Joan herself is a resolved and immovable presence, her voice a plainspoken childish piping against the elaborate canonical arguments of the men. As she refuses once again to repudiate her testimony, a bizarre falsetto ballad describing the horrors of hell is made to emanate from the mouth of an elderly hooded priest. His fellow clerics appear to lose control of their eyes, which roll, bug out, and tremble. 

The director doesn’t stint on his portrayal the trial, and like other films on Joan, follows material from the medieval transcripts.

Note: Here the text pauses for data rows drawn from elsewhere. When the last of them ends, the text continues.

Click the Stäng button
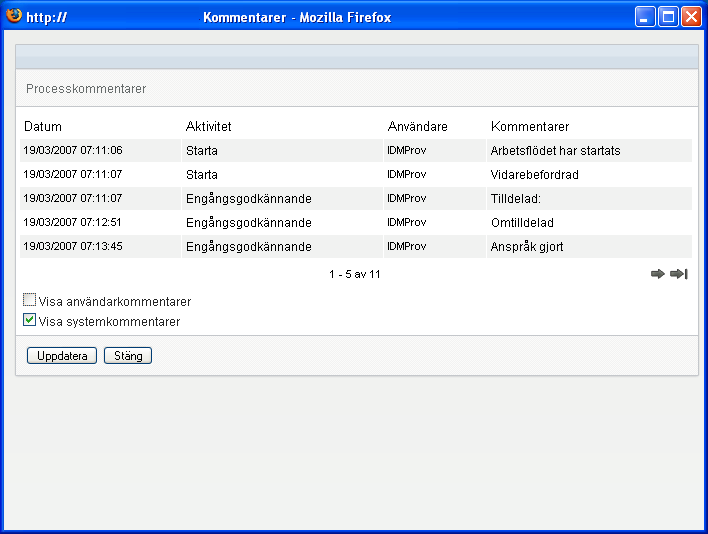 (x=128, y=356)
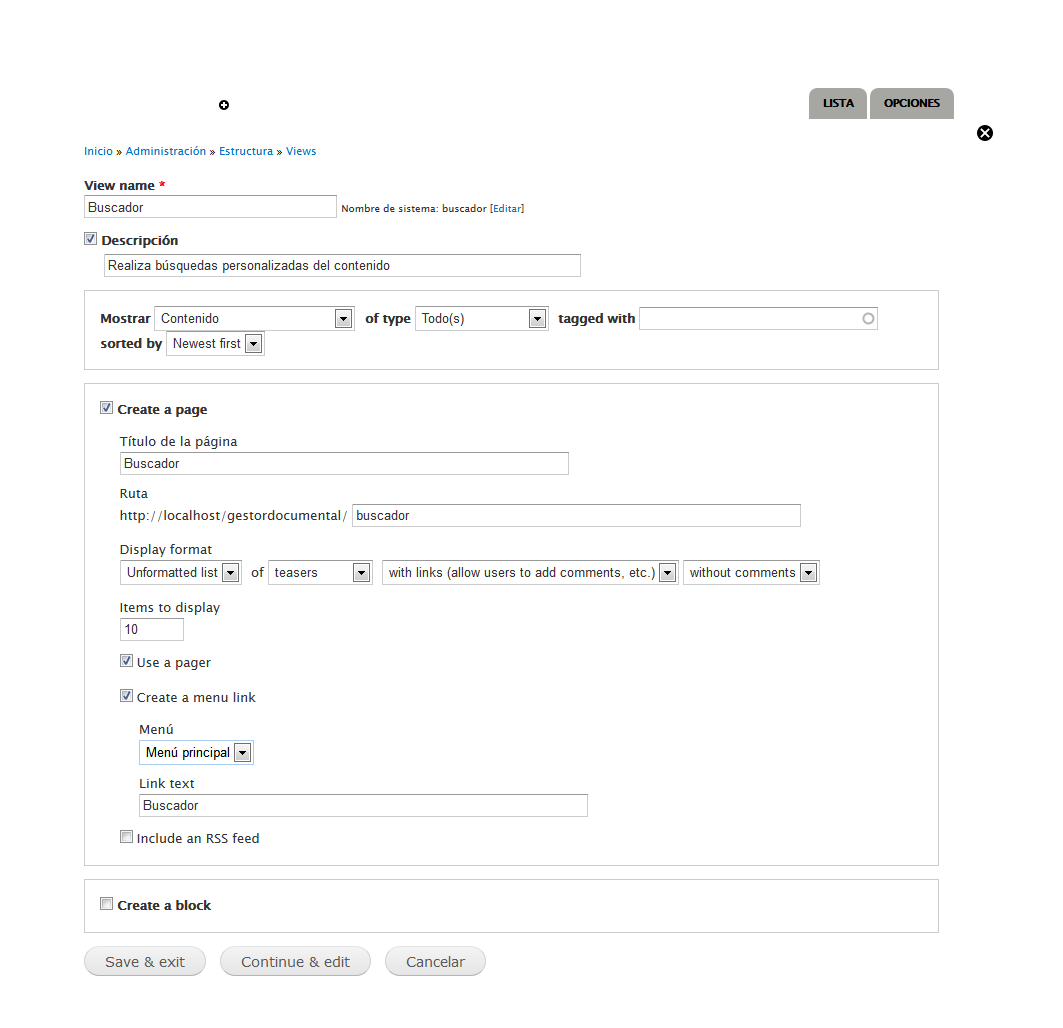Expand the of type Todo(s) dropdown
Screen dimensions: 1063x1028
coord(481,319)
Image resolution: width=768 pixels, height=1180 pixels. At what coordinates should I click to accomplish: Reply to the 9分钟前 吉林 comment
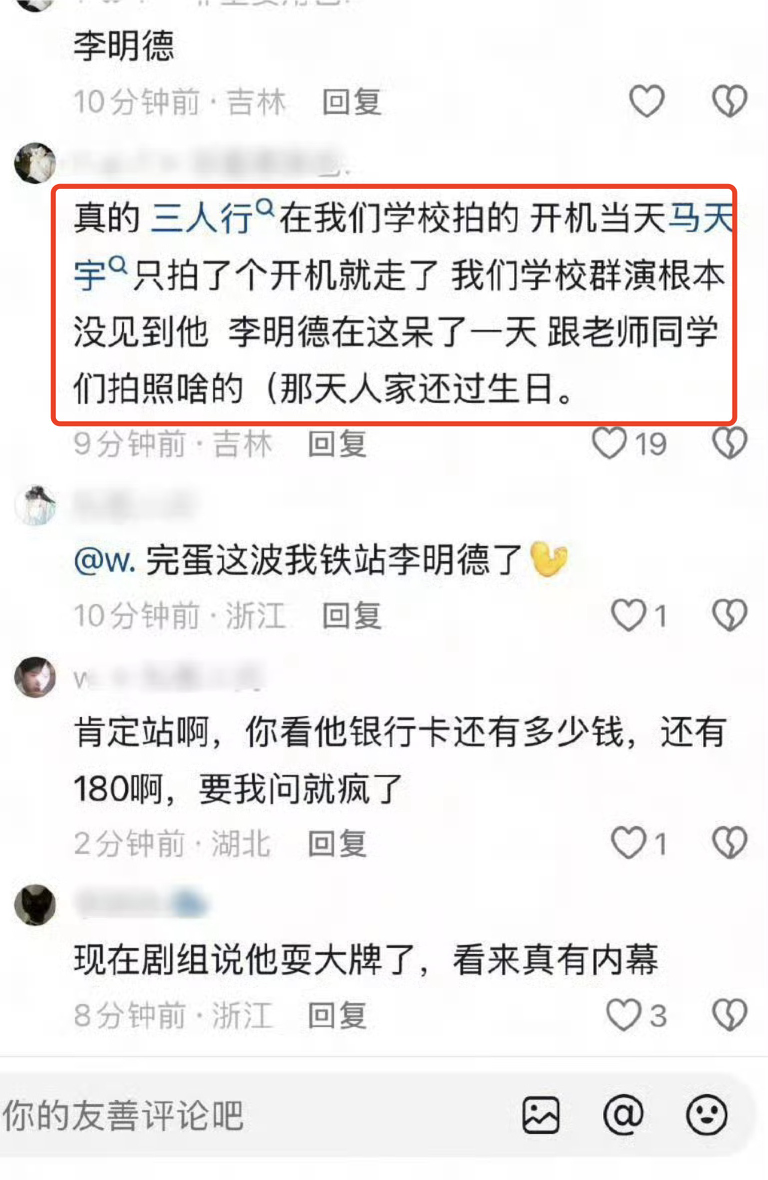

When it comes to what many a director might consider the meaty narrative payoff of the story, the torture, sentencing, and execution of Joan, Dumont again deliberately avoids the obvious. A rack in the shape of a cross is prepared in the shadow of former Nazi bunkers on the Normandy coast, but the scene involves the torturer and his apprentice discussing the effectiveness of an iron leg cuff.

More torture materials are laid out in the cathedral in the presence of the jurors, but the clerics argue conversion methods for heretics among themselves. The bunkers are seen again as Joan’s English prison. Her execution is arranged and then delayed, all of this relayed by way of gossip among three loutish young guards. When Dumont finally suggests the start of the execution, only a small immobile figure at a stake is seen far in the distance.

Barbara Scharres

Barbara Scharres is the former Director of Programming at the Gene Siskel Film Center, a public program of the School of the Art Institute of Chicago.